A few studies have used repeated measures in the setting of genome-wide association studies and have found mixed results with respect to the gain in efficiency. Rasmussen-Torvik et al.20 compared the results from using the average of four repeated measures of fasting glucose over 12 years (N=5782) to the results from four separate GWAS of fasting glucose from each study visit (N ranged from 8372 at visit 1 to 6421 at visit 4) and found that, despite a smaller sample size, the results from the analysis of the average fasting glucose values were stronger. The P-values of the index SNP at five candidate regions were lower by three to eight orders of magnitude, mostly due to reduction in standard errors. This suggests that the average of a trait can reduce intraindividual variations and lead to stronger statistical associations. On the other hand, Malhotra et al.21 conducted GWAS of body mass index (BMI) that used up to 17 repeated measures and the maximum BMI (from 1965 to 2004) in 1120 Pima Indians.21 No genome-wide significant loci were identified. Of the 20 top SNPs reported from the repeated-measure analysis, nine had P-values that were lower than their corresponding P-values from the analysis using the maximum BMI, and the differences in P-values were less than two orders of magnitude. The gain in efficiency from the repeated measures was not apparent, which is possible if maximum BMI captures an individual’s overall disposition toward obesity better than repeated measures of BMI over a very long period of time where BMI might fluctuate greatly.

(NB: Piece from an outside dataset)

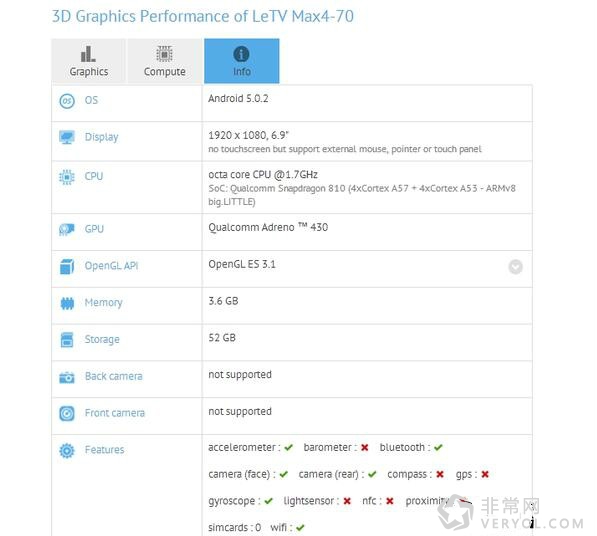Expand the OpenGL ES 3.1 details arrow

coord(515,267)
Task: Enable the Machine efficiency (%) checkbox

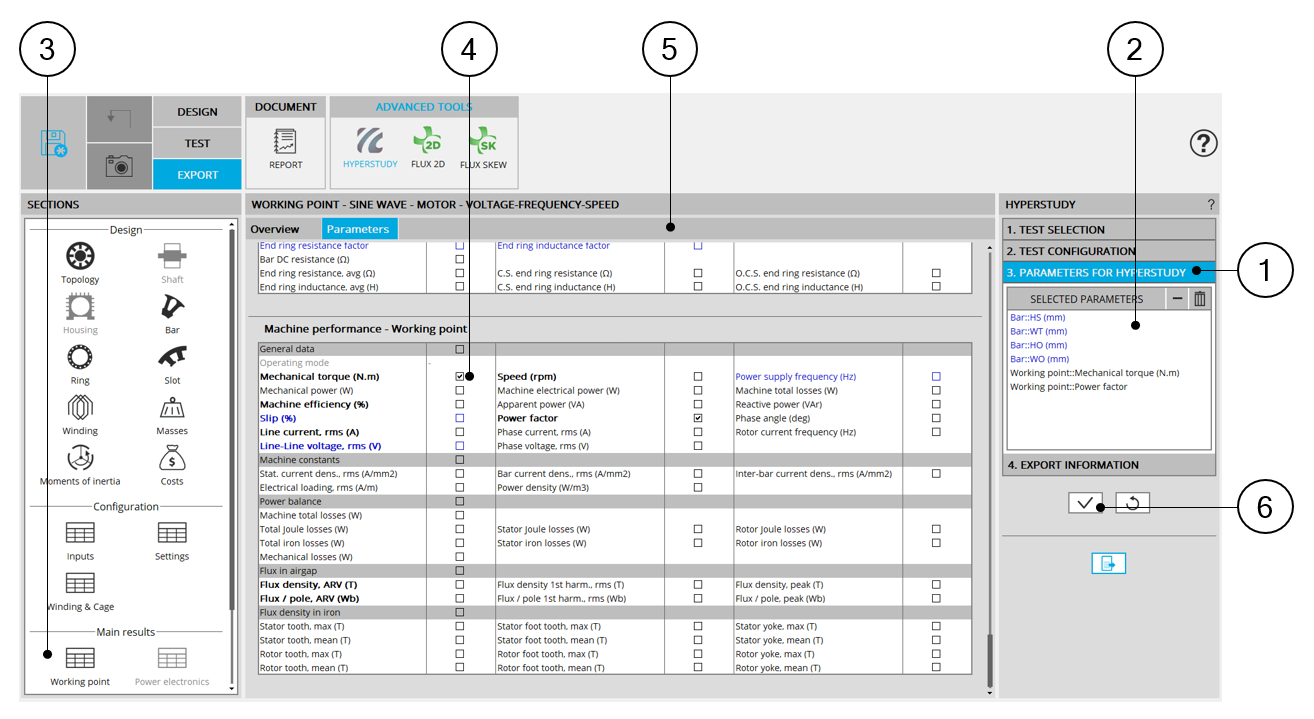Action: click(x=460, y=404)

One limitation of our work is that we only used GLS for analyses of multiple outcome measures and did not evaluate other methods. Ferreira and Purcell22 proposed the use of canonical correlation analysis for analyzing correlated outcomes in GWA studies. Coin et al.23 proposed using multiple phenotypes as predictors and a genetic variant as outcome in a regression model. Both of these methods require the use of complete data. In addition, as it was shown in the GFR measurement error model, the correlation between measures can come from two sources: the true measure of the trait of interest and correlated systematic errors, which does not help the detection of genetic associations of the trait. Therefore, the application of methods for combining multiple measures requires some assumptions and understanding of the measurement error model of the trait of interest.

Other limitations of this work include the assumption of one tGFR and constant covariance of outcomes in the measurement error models. The underlying latent trait may change over time, and the covariance structure among outcome measures may be complex. However, the basic conclusion of this work holds for multiple latent traits and complex covariance structures. Regardless of the specific covariance structure, correlated systematic errors reduce the gain in precision when using multiple measures.

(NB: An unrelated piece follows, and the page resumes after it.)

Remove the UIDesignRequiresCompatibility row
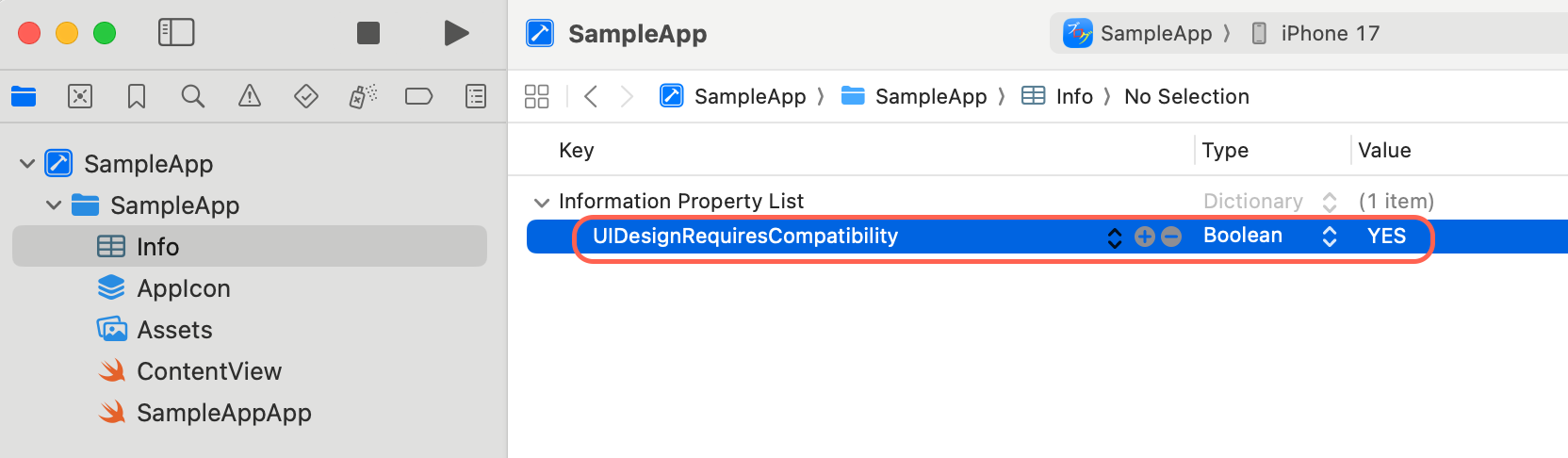Image resolution: width=1568 pixels, height=458 pixels. coord(1171,237)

GWAS provide a systematic, unbiased way to identify genes and pathways underlying a biological process.24, 25 Very large sample sizes have been used to increase the precision of the genetic parameter estimates, thus increasing the power to identify loci of modest effect sizes.26 Increasing sample size through additional participant recruitment can be expensive and sometimes not feasible. Therefore, using multiple measures of an outcome is another way to increase the statistical power of a study, especially for population-based cohort studies that have often collected multiple measures for prospective analyses of an outcome. Our findings can inform the choice of measures in the design of a multiple-measure study.